| Your instructions |
Output the lines of the records exactly, from the first through the one containing "Notify me (215, 1977)". Omit all pictures.

| Extracted entries |
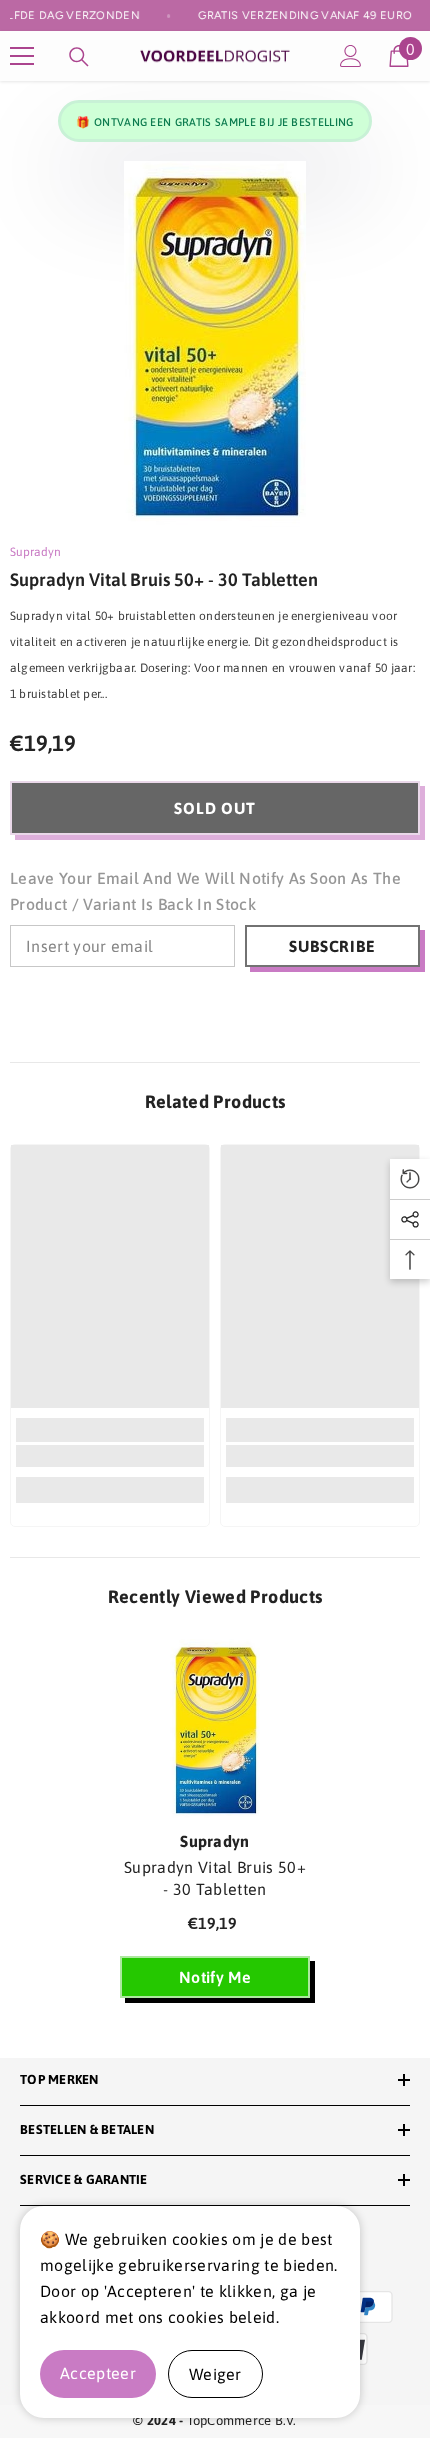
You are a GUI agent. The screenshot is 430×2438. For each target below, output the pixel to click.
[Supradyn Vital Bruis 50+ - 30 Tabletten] (215, 1729)
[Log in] (351, 56)
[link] (110, 1456)
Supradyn (35, 552)
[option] (215, 344)
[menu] (22, 56)
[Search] (79, 57)
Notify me (215, 1977)
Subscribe (332, 946)
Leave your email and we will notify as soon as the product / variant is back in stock (205, 891)
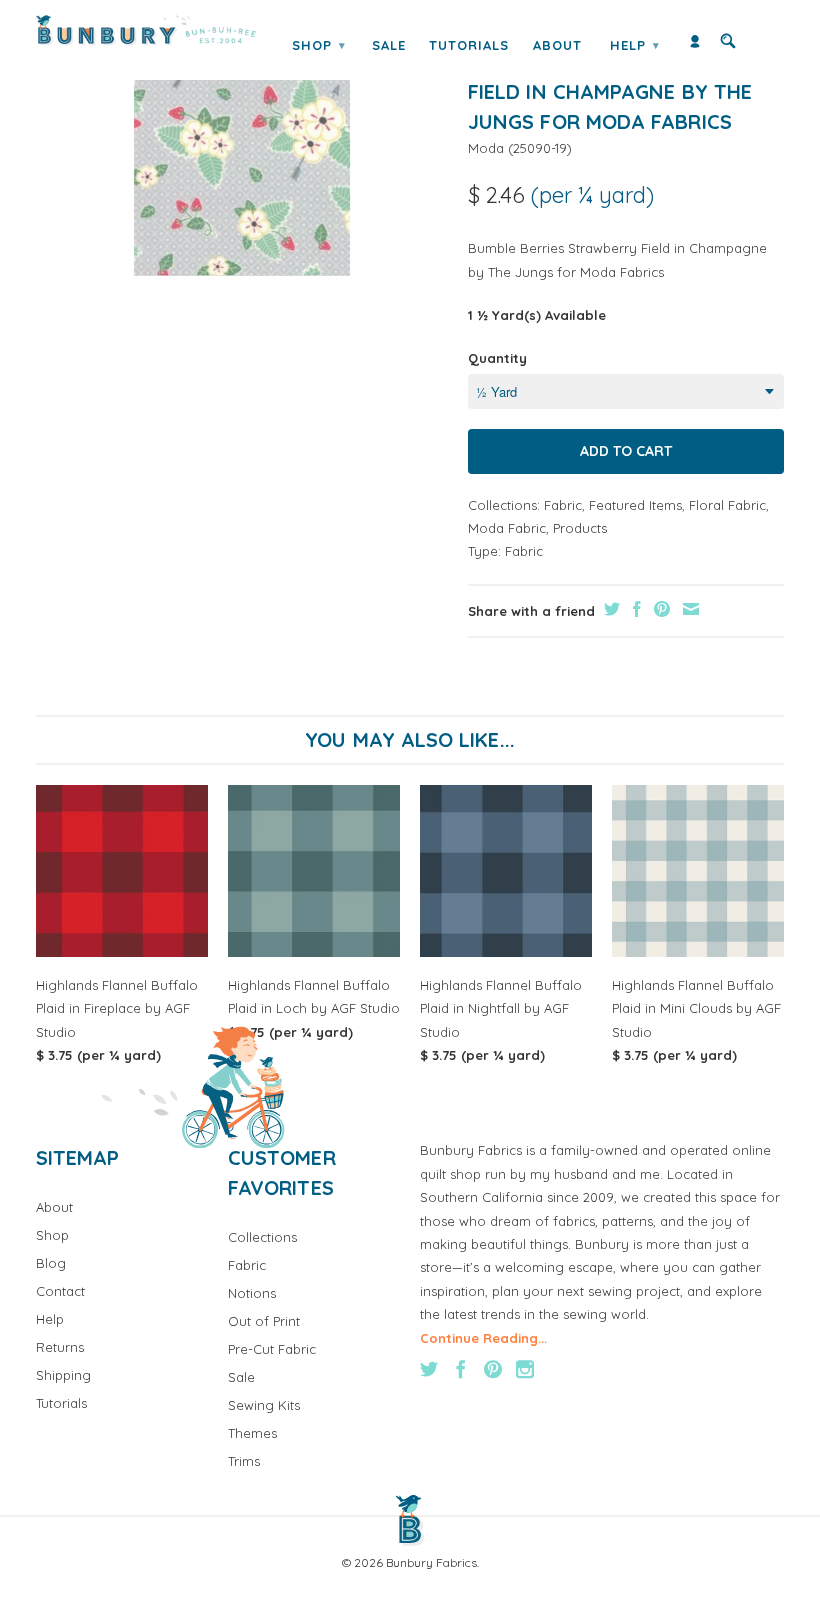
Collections (262, 1237)
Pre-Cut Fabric (272, 1349)
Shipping (63, 1375)
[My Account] (695, 45)
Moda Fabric (507, 528)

| Task answer |
You are a GUI agent. The screenshot is 430×2438. For each target below, output the pixel to click.
[Supradyn Vital Bruis 50+ - 30 Tabletten] (215, 1729)
[Log in] (351, 56)
[link] (110, 1456)
Supradyn (35, 552)
[option] (215, 344)
[menu] (22, 56)
[Search] (79, 57)
Notify me (215, 1977)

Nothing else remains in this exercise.